## YOUR GOAL
Starting at the line that contains "Task: Toggle Afficher" and ending at the line that contains "Screen dimensions: 773x1674", the lines below are to be given again exactly, with nothing added.

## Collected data

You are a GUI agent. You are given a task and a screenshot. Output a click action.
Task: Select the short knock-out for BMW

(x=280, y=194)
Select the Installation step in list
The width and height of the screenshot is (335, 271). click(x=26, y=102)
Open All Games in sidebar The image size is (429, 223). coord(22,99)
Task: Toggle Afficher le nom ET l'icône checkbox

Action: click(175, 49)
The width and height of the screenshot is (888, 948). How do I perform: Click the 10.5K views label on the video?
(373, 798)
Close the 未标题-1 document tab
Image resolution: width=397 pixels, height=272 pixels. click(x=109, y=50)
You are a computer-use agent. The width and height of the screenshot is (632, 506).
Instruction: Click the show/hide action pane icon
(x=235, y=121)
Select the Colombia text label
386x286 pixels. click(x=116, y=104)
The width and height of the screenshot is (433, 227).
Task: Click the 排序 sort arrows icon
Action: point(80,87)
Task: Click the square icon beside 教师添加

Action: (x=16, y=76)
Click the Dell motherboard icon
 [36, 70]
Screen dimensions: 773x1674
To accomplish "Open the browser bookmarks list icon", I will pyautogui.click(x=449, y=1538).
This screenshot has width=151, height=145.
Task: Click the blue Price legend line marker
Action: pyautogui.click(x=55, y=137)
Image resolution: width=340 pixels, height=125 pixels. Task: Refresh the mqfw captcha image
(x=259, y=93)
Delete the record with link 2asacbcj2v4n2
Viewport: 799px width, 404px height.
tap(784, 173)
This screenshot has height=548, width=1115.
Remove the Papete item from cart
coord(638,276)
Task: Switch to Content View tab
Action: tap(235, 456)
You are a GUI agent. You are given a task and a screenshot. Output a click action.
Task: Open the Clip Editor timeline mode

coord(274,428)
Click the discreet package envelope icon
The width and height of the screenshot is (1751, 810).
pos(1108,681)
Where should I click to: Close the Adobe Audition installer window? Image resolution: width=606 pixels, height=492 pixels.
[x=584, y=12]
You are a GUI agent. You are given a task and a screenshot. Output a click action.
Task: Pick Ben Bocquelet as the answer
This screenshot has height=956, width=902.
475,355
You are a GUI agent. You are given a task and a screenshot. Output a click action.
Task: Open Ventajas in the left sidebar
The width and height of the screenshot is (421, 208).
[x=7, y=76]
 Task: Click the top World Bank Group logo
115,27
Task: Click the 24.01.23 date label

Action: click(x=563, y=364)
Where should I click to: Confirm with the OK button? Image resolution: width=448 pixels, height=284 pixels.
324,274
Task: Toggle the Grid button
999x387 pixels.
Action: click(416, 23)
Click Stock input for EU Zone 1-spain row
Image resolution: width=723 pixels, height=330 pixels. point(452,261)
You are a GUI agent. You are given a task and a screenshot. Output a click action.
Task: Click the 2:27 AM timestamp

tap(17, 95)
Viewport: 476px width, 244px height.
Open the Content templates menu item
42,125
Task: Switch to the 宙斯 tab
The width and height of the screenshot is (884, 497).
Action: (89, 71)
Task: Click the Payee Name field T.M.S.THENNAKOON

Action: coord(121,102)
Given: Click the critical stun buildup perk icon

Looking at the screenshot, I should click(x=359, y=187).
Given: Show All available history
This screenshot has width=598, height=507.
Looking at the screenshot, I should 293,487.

## WRITTEN SOLUTION
Task: Toggle Afficher le nom ET l'icône checkbox

Action: click(175, 49)
The width and height of the screenshot is (888, 948). How do I perform: Click the 10.5K views label on the video?
(373, 798)
Close the 未标题-1 document tab
Image resolution: width=397 pixels, height=272 pixels. click(x=109, y=50)
You are a computer-use agent. The width and height of the screenshot is (632, 506).
Instruction: Click the show/hide action pane icon
(x=235, y=121)
Select the Colombia text label
386x286 pixels. click(x=116, y=104)
The width and height of the screenshot is (433, 227).
Task: Click the 排序 sort arrows icon
Action: point(80,87)
Task: Click the square icon beside 教师添加

Action: (x=16, y=76)
Click the Dell motherboard icon
 [36, 70]
Screen dimensions: 773x1674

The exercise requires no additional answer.